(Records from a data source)
[Start of section]

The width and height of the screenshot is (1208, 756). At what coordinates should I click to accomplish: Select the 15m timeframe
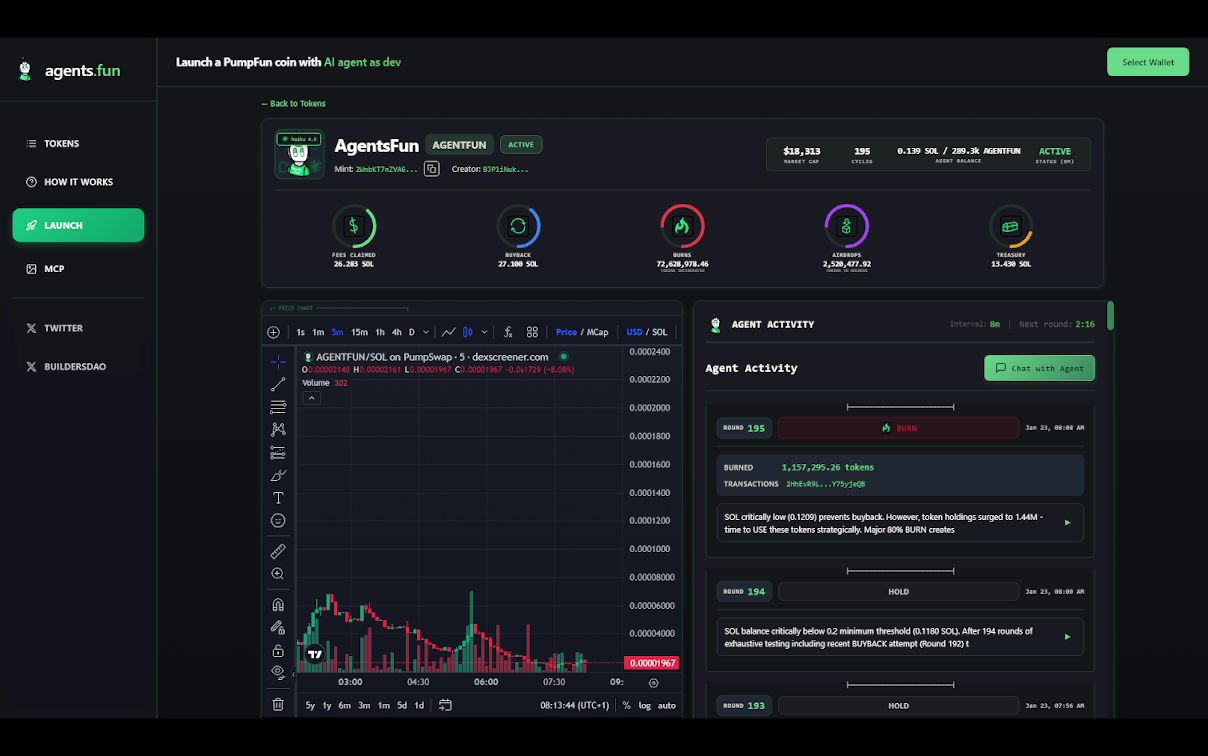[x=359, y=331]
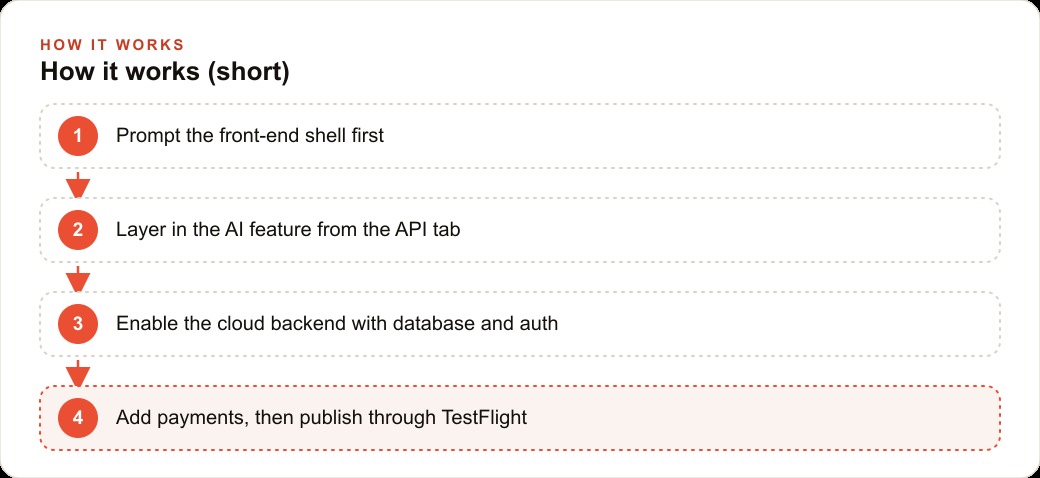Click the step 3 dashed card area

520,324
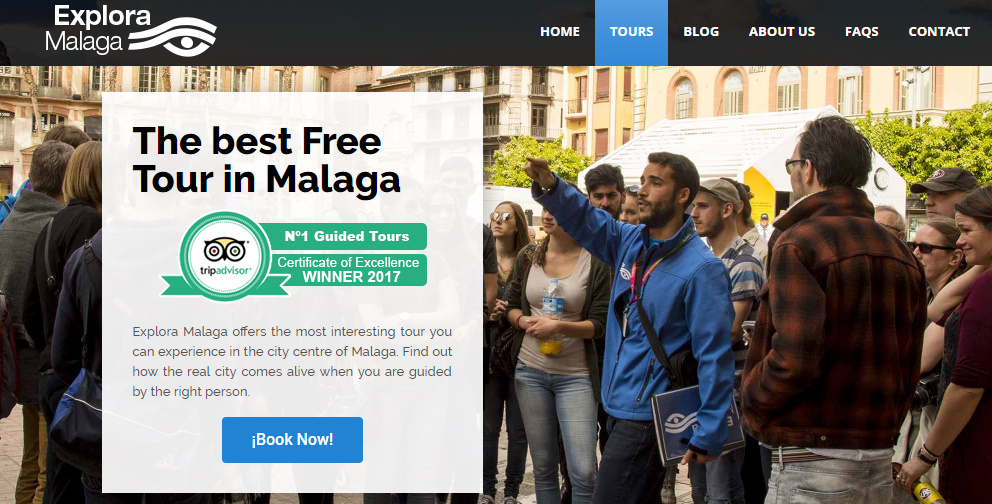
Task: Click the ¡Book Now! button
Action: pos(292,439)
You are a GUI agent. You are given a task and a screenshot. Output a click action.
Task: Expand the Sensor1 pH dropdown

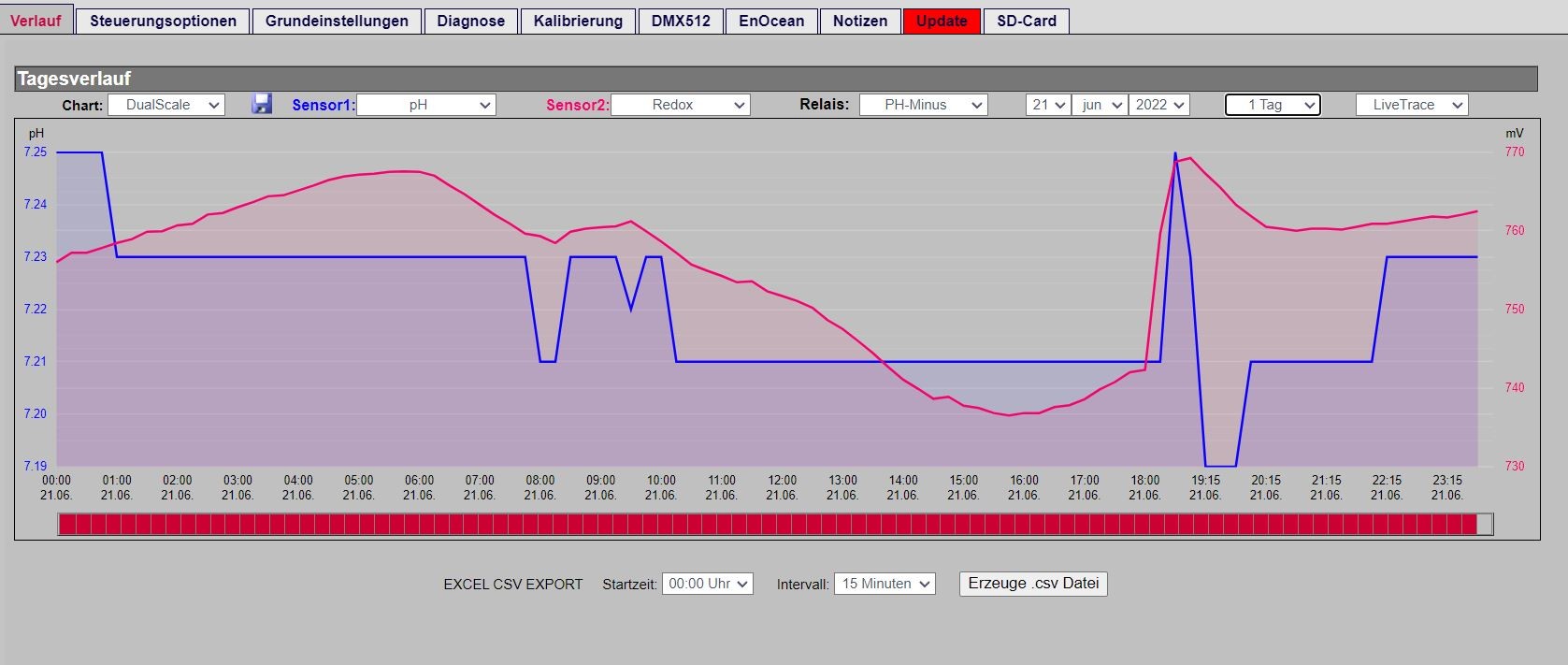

[End of section]

> [Description of the task] Copy the entries character for character, excluding any pictures.

> [Result]
The width and height of the screenshot is (1208, 756). At what coordinates should I click to accomplish: Select the 15m timeframe
[x=359, y=331]
Click the step 3 dashed card area

520,324
Task: Click the ¡Book Now! button
Action: pos(292,439)
You are a GUI agent. You are given a task and a screenshot. Output a click action.
Task: Expand the Sensor1 pH dropdown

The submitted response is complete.